#### [HOW TO COMPLETE THIS TASK]
Repeat exactly the lines that run from the one containing "Image resolution: width=833" to the end of the data, and leave out all others.

[Dataset entries]
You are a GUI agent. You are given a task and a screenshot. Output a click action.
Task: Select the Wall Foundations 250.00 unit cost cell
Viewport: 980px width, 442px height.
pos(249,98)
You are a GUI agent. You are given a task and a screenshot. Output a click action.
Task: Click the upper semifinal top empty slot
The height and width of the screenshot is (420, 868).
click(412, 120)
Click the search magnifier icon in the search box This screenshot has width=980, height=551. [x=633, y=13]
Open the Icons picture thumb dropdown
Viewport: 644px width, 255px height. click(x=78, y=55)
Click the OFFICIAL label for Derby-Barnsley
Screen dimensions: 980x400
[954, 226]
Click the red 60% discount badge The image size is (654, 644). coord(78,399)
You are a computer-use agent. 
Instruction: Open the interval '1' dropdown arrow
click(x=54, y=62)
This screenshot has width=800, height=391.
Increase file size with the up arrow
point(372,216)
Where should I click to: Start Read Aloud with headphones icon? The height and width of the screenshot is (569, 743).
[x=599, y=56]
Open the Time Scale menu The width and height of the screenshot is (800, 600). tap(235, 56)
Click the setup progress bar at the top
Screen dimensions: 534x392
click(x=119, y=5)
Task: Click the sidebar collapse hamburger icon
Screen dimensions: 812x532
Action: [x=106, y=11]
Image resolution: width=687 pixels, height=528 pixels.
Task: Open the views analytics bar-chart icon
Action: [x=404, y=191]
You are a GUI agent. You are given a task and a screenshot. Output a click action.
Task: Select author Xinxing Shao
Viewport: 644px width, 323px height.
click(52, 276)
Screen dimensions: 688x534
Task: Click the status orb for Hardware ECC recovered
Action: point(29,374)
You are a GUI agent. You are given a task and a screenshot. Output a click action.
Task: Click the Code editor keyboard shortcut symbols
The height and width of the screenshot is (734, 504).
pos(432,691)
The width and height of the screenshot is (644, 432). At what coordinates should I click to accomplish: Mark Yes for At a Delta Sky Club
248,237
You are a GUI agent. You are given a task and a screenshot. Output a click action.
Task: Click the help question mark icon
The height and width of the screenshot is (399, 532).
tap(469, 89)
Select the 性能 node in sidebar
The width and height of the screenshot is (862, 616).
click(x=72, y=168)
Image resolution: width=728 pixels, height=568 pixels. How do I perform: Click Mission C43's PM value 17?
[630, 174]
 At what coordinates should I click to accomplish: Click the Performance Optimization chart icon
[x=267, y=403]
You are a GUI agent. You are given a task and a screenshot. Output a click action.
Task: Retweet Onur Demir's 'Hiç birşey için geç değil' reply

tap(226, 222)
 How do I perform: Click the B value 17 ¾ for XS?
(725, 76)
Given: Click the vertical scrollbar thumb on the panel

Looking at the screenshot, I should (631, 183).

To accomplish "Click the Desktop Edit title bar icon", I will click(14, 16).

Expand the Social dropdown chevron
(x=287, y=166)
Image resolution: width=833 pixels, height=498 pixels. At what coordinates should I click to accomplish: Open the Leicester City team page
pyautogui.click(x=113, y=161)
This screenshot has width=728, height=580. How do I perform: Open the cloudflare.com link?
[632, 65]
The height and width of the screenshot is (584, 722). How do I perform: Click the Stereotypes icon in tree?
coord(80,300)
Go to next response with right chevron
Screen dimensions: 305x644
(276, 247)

#### [SOLVED EXERCISE]
Image resolution: width=833 pixels, height=498 pixels. At what coordinates should I click to accomplish: Open the Leicester City team page
pyautogui.click(x=113, y=161)
This screenshot has width=728, height=580. How do I perform: Open the cloudflare.com link?
[632, 65]
The height and width of the screenshot is (584, 722). How do I perform: Click the Stereotypes icon in tree?
coord(80,300)
Go to next response with right chevron
Screen dimensions: 305x644
(276, 247)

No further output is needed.